Book by Daniel Smith

REVIEW:  Monkey mind: a memoir of anxietyAnxiety has always been comedy gold—just ask Woody Allen. Or Smith, for that matter, whose sweat-soaked descriptions of his panic attacks are appallingly funny: walking to his therapist’s Boston office, he can argue himself into the certainty of his onrushing “death by prostitution” in mere seconds. (“I am anxious . . . so I can’t concentrate . . . so I will make an unforgivable mistake at work . . . I will be fired . . . I will be forced to have sex for money in an alley behind Fenway Park . . . I will contract HIV . . . ”) Whether or not anxiety is the disorder of modern life, as Smith argues, it is a particularly sharp torture for the imaginative.

For all its high entertainment value—Smith’s tales of sticking sweat pads in his armpits to stem a flow that rivalled Albert Brooks’s in Broadcast News, or of how he lost his virginity in a way “even my most depraved friends find unfortunate” (to a middle-aged woman with a predilection for teen boys)—Monkey Mind is at its best demonstrating how anxiety short-circuits rational thought.
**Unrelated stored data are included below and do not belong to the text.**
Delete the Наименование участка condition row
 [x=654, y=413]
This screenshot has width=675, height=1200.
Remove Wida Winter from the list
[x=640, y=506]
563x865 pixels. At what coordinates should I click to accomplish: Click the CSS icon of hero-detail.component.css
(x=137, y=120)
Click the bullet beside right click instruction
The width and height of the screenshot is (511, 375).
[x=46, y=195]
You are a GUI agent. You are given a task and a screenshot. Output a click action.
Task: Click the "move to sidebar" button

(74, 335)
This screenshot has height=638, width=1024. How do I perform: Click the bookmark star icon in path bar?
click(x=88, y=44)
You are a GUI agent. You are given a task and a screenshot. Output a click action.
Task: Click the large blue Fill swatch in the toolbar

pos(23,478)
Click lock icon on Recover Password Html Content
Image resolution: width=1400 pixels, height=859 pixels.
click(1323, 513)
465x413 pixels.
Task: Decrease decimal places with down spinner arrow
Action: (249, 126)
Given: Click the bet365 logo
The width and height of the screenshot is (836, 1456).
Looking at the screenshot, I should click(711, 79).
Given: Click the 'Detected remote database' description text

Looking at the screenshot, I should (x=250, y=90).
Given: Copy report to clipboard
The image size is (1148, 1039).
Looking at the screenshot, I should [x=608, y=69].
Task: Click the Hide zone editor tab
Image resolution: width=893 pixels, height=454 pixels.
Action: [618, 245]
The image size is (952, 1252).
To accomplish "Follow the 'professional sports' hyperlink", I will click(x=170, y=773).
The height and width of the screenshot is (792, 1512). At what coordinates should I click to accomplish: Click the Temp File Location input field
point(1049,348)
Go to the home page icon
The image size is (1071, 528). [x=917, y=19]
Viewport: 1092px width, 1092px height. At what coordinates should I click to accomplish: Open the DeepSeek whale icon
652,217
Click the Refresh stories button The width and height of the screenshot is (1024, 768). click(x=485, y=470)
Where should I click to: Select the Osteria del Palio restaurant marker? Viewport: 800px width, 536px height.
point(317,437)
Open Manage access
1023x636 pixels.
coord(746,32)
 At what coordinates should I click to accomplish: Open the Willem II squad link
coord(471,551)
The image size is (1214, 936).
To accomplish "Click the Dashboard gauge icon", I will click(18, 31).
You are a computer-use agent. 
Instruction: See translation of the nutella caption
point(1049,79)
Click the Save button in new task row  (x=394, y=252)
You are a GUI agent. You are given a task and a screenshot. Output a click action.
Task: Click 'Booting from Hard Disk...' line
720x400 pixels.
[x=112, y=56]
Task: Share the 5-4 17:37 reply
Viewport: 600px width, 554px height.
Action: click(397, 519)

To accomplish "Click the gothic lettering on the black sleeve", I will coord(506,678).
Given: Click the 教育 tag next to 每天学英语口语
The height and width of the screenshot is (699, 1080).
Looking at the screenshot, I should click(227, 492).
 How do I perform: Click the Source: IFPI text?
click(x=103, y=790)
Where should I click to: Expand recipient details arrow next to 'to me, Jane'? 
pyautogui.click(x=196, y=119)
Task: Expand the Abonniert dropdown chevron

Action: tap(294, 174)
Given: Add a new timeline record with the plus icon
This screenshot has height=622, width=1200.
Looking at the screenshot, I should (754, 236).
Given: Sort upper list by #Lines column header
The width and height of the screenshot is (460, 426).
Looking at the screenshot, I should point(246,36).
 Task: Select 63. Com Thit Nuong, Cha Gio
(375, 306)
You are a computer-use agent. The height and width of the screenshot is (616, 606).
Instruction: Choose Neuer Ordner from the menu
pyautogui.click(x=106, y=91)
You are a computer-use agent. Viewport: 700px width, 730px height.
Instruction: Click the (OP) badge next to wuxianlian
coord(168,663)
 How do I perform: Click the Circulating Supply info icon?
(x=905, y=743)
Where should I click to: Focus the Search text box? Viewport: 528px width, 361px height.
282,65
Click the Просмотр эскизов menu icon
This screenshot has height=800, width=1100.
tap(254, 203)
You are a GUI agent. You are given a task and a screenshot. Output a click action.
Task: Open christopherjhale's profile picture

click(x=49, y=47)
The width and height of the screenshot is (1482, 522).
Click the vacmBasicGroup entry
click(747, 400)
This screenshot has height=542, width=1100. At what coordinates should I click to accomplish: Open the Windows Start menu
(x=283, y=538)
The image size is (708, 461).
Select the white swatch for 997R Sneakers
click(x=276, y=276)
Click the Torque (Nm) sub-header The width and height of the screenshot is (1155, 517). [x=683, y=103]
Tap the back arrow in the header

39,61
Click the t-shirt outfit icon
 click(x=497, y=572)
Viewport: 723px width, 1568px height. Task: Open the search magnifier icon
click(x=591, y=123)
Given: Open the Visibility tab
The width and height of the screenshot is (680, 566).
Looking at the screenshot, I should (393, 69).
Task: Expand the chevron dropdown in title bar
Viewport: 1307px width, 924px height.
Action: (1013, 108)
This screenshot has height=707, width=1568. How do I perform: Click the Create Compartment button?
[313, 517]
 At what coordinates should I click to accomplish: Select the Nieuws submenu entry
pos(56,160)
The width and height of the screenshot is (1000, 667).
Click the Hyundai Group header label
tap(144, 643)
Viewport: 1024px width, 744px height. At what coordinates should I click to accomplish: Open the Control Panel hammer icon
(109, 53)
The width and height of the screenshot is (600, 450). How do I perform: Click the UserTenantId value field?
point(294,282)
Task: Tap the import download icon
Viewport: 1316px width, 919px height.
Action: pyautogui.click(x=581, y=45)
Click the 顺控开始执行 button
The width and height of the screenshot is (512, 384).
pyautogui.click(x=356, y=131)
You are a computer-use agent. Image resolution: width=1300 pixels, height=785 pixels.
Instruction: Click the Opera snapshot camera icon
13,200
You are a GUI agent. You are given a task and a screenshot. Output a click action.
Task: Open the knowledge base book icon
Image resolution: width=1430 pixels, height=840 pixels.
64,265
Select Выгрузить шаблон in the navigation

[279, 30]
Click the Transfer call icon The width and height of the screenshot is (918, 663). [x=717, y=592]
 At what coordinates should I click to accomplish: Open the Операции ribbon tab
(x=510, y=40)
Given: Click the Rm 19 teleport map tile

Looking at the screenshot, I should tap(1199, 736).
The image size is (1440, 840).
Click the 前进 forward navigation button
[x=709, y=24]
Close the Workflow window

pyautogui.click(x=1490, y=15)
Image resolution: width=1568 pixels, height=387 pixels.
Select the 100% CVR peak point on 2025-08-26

Smith takes his title from the Buddhist term for the anxious state. A person with monkey mind might as well have a head full of screaming, bouncing, feces-flinging simians, “swinging from loose neurons like howlers from vines”—Smith in the throes of an attack. In his obsessive search for root causes, he goes to his brother, Scott—a fellow sufferer, albeit in a more physical way (a hypochondriac)—with the tale of how he, Daniel, lost his virginity. Has Daniel forgotten, asks his wide-eyed brother, that he and Scott are the sons of a woman who calls herself the Queen of Anxiety and a father who was hospitalized in his 40s after a series of panic attacks?

Eventually, by giving up on the search for why his mind is sometimes engulfed in flames and concentrating instead on putting the fire out—cognitive therapy, in short—Smith now exerts much more control over his life. He’s far from cured, but learning how to fight has made all the difference.